There are, however, still areas that require resolution for tax neutrality for the users of Islamic
finance. Whereas tax facilitation has been done for
murabah,
issues related to other modes
such as salam, istisna and ijarah are not dealt with. Going forward, the SBP plans to coordinate
with the Federal Boards of Revenue (FBR) for the removal of tax anomalies, inconsistencies
and achieving tax neutrality for Islamic banking institutions and also for users/customers of
Islamic banking services. It also has a plan to coordinate with Federal and Provincial
Governments/FBR for the exemption of property tax, stamp duties, etc related to Islamic
modes of finance. Overall, the SBP has demonstrated resolve for developing the industry on a
sound footing through enabling legal and regulatory regimes and partnering with the industry
for addressing perception and taxation issues (SBP 2014).
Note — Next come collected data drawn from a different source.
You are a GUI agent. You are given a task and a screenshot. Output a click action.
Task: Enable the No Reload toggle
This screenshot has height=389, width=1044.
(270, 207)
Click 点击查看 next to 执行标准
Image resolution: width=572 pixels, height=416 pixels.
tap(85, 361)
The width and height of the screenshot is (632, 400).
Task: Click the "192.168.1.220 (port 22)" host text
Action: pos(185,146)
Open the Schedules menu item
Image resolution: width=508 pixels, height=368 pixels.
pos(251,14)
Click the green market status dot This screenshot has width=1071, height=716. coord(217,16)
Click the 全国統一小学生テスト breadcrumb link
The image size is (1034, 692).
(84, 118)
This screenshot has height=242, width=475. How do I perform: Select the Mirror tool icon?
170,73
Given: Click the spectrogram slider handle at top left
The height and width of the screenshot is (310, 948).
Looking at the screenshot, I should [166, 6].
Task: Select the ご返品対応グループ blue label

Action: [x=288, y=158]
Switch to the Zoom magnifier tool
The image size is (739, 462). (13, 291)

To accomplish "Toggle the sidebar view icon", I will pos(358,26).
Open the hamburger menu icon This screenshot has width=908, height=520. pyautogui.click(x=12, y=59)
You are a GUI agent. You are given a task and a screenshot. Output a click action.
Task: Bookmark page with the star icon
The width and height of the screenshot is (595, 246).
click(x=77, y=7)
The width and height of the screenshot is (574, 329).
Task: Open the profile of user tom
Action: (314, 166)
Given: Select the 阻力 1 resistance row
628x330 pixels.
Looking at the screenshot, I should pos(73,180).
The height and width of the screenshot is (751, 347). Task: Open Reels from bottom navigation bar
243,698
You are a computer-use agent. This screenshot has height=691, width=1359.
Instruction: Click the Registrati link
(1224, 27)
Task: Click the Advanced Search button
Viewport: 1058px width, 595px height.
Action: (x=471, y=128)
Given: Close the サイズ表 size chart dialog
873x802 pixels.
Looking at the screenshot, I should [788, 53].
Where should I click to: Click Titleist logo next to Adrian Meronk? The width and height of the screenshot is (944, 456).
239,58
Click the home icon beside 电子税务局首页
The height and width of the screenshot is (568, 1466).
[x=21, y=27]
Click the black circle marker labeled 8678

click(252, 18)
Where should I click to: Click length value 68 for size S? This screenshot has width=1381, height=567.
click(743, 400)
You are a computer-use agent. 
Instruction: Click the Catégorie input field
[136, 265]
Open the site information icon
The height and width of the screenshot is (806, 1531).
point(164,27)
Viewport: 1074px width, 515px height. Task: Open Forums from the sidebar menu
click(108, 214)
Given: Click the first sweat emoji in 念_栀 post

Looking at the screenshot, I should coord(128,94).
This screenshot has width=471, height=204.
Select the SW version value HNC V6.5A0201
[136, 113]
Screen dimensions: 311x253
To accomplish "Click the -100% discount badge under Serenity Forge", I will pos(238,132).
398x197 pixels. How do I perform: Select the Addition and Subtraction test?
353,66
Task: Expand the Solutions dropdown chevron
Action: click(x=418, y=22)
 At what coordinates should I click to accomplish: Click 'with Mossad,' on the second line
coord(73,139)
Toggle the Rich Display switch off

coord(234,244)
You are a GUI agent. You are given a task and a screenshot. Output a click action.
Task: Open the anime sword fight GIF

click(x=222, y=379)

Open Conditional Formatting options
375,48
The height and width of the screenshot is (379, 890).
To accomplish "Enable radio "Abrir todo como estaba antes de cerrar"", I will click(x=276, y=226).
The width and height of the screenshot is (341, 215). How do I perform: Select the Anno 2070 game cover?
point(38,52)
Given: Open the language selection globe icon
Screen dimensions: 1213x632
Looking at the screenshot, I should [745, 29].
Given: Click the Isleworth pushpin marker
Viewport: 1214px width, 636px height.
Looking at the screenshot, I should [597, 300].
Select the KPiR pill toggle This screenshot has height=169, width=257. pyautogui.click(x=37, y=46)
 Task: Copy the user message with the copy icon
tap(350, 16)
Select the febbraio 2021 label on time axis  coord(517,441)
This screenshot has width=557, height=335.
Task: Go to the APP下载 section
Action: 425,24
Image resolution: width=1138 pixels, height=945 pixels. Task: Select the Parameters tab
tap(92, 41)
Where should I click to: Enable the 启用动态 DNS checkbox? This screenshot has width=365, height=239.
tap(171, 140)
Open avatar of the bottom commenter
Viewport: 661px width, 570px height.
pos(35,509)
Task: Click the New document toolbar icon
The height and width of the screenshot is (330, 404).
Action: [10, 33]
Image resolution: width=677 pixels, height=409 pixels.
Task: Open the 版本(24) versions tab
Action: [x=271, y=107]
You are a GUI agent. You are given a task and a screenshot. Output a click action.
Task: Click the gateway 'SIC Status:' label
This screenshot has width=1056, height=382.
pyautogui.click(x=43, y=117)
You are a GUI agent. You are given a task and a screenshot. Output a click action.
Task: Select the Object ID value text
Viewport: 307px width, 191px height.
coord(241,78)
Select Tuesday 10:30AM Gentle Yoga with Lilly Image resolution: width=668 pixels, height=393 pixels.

Dispute Settlement/Conflict Resolution Framework
Except for the Federal Shariat Court (FSC) with the jurisdiction of a High Court, and the Shariat
Appellate Bench (SAB) in the Supreme Court of Pakistan, there are no separate courts in
Pakistan for Islamic banking and finance. The civil courts deal with Islamic banks and finance
disputes. With regard to any conflict of opinion on any Shariah issue, the decisions of the SBP’s
Shariah Board are final for validity or otherwise of any transaction or proceedings in any
courts.
As regards to the disputes relating to defaulted finance, banks—Islamic or conventional, and
other financial institutions can sue the defaulters on the basis of the Financial Institutions
(Recovery of Finances) Ordinance (FIO) 2001 that provides strong support to the banking
companies to recover their financing/lending. An important provision of the FIO 2001 [Section
2 Clause (c)] is that the surety/guarantor falls under the definition of the customer, meaning
that the creditors have the option to file suit against any of the principal debtors or the surety.
This is in line with the AAOIFI’s standard on Guaranties (3/3). Furthermore, Section 128 of
‘The Contract Act, 1872’ provides, “The liability of the surety is co-extensive with that of
principal debtor, unless it is otherwise provided by the contract”. Hence, the financial
institutions are entitled to sue the Surety along with the principal debtor and the courts have
been observing this provision of the law [2005 CLD 95 P.99 B; 2001 YLR 625].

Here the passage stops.